I don’t have a ton of time for writing or reading that doesn’t seem to be pertinent or urgent. Obviously sometimes I just need to distract myself and I don’t always want to be thinking about this shit, but I went to Alice Oswald’s reading for her new collection, Falling Awake, and I realized like, halfway through the reading that I cannot care about nature poetry at all anymore. To hear about the way that a bean grows is not helping me or anyone else right now. If the nature poetry is just about how lovely nature is, it’s not the right kind of nature poetry for right now. That’s how I feel.

That’s definitely something I’m aware of when I look back at stuff that I’ve done before. I’m like, ‘Wow, I would never write about this right now.’ I don’t have time to write about my breakup. There’s shit to do.
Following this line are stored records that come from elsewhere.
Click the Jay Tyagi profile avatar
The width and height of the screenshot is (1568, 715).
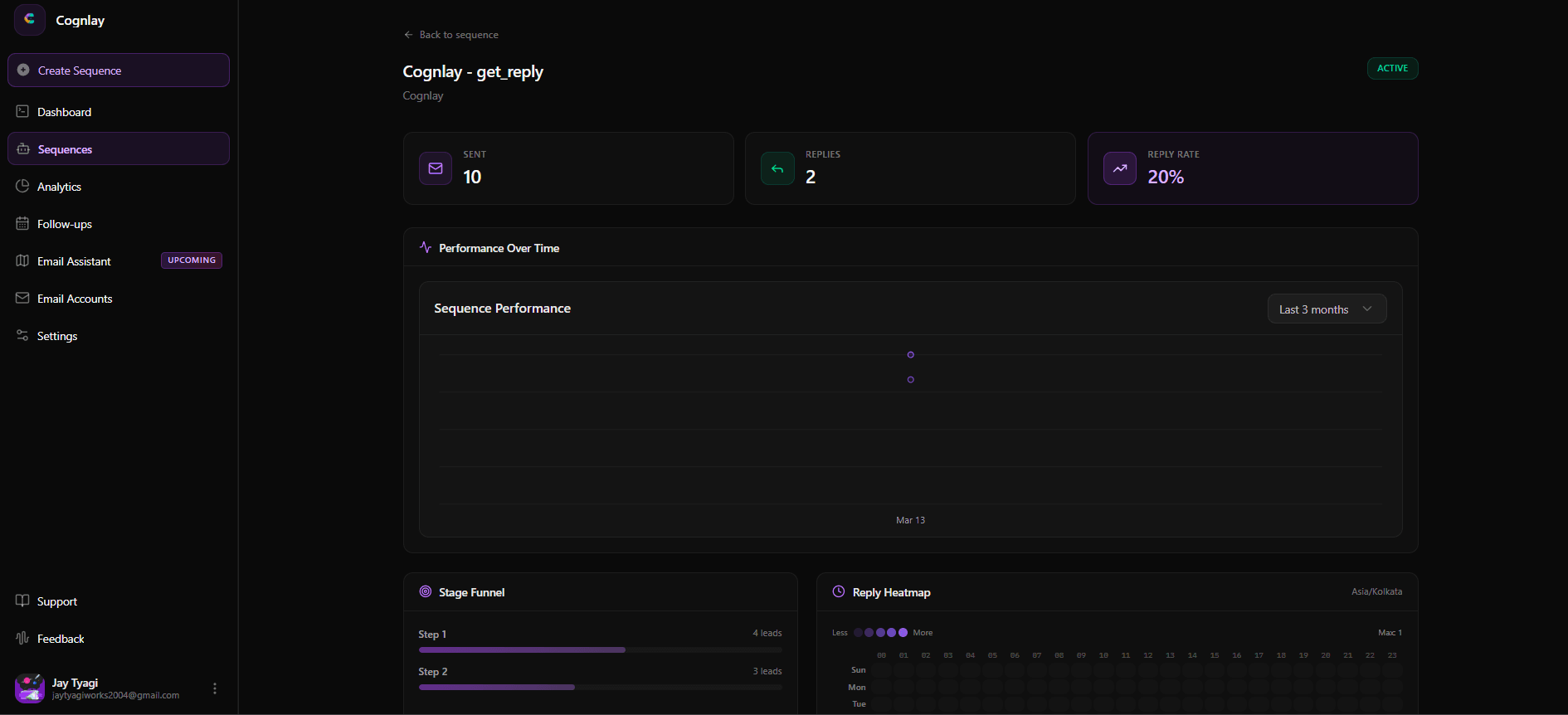coord(30,688)
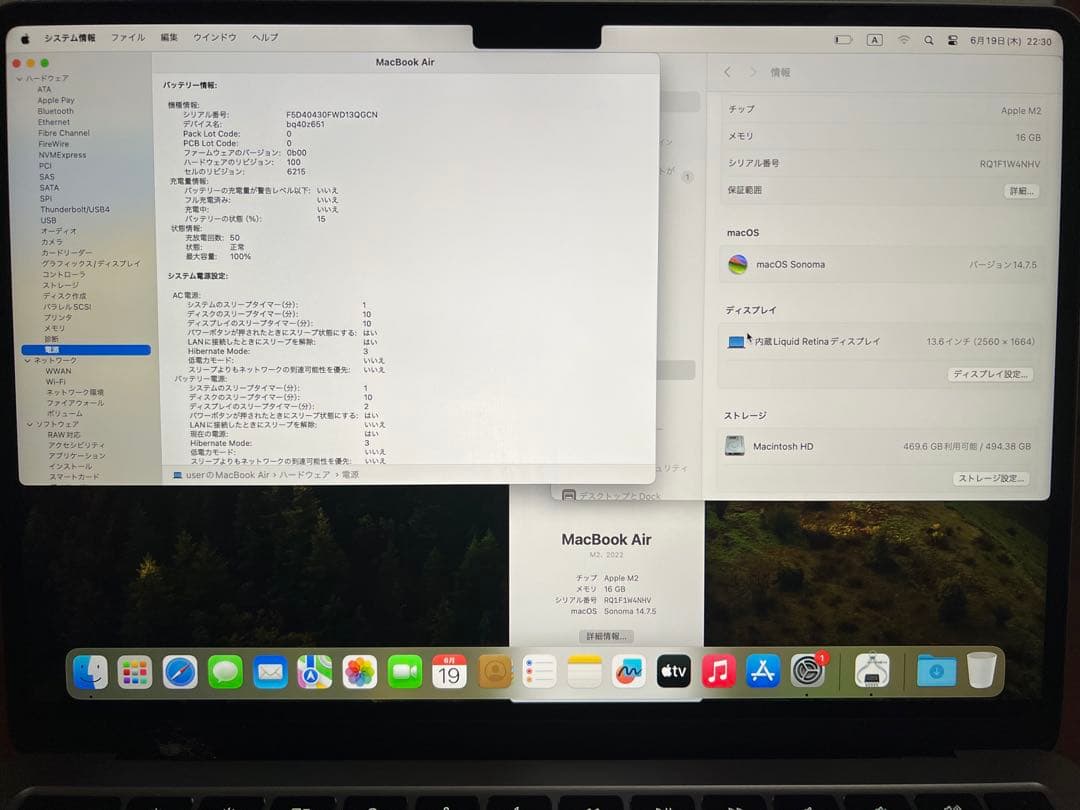Viewport: 1080px width, 810px height.
Task: Open the Mail app from the Dock
Action: pyautogui.click(x=270, y=672)
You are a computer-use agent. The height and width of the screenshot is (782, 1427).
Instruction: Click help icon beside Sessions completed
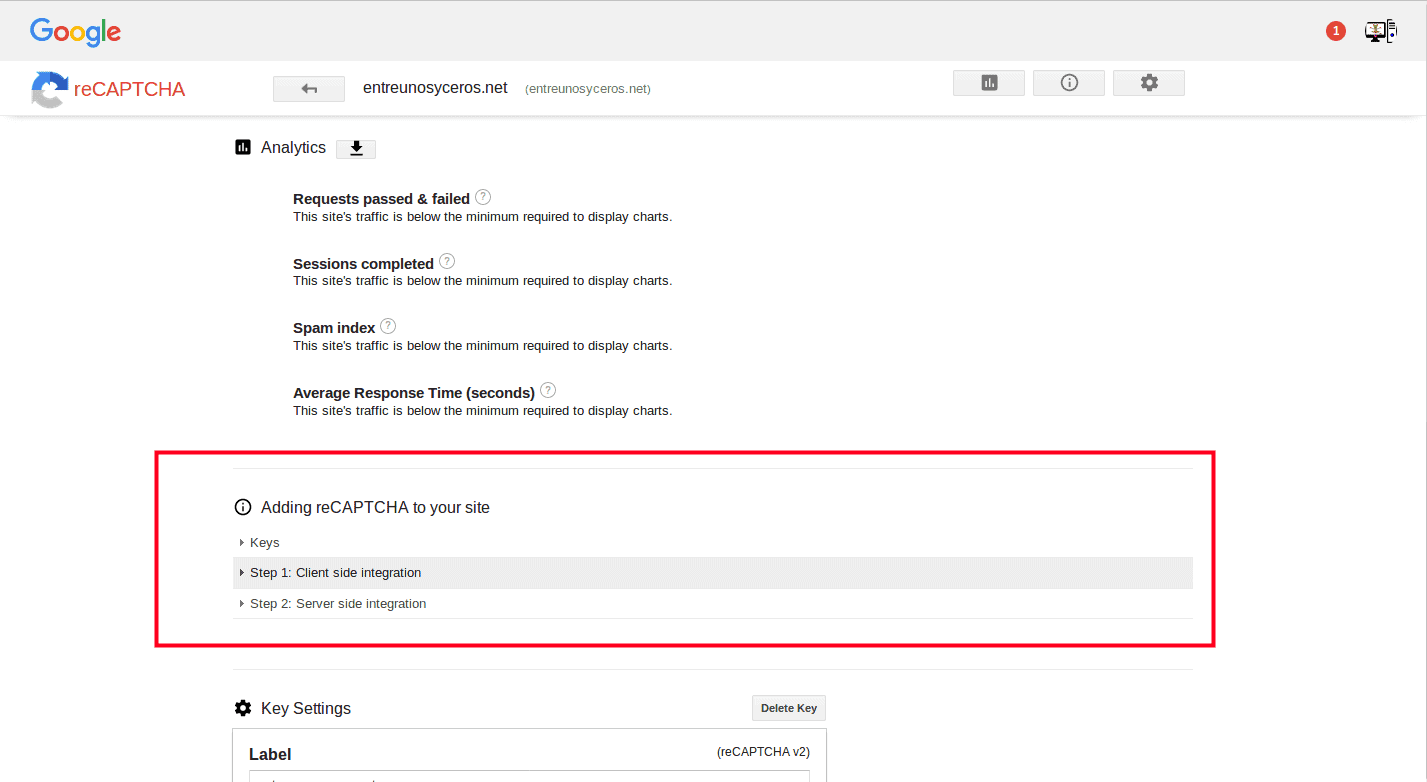coord(447,261)
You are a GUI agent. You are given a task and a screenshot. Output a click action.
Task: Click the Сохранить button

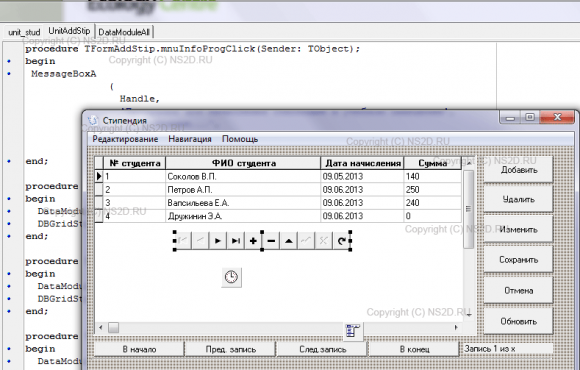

I don’t meant to be judgmental of anyone else’s content, but this is how I’m feeling personally at the moment.


Recently someone told me about writing music when they were 21 versus when they were in their mid-20s, and they just said your world starts to feel lot bigger and the things that occupy your tiny world don’t seem to be so consuming that you need to write about them constantly. And I was like, ‘I’m not really there yet personally, but can’t wait!


Alanna McArdle: It’s funny because yesterday, I picked up my guitar to write a song and it was going well, but then it got to the point where I needed to write some lyrics. But I still have this weird automatic response when it comes to writing songs where I just start fitting things in sonically. I’ve never spent too much time on lyrics, so I feel like I shouldn’t.

When I was in Joanna Gruesome, me and the other main songwriter, Owen [Williams], had such differing views on the use of lyrics. He wanted something like the Pavement style: just words and words and words. But at that point, I was like, I’m really pissed. I’m really pissed at some shit going on and I need to write about it. It was such a strange dissonance, because we’d put my lyrics and his lyrics side-by-side in a song and there would be no connection, whatsoever. Having been writing next to that opinion has made me try harder, I think, to convey meaning rather than just make stuff sound good—which is again, not a bad thing. I’m not trying to neg anyone’s style.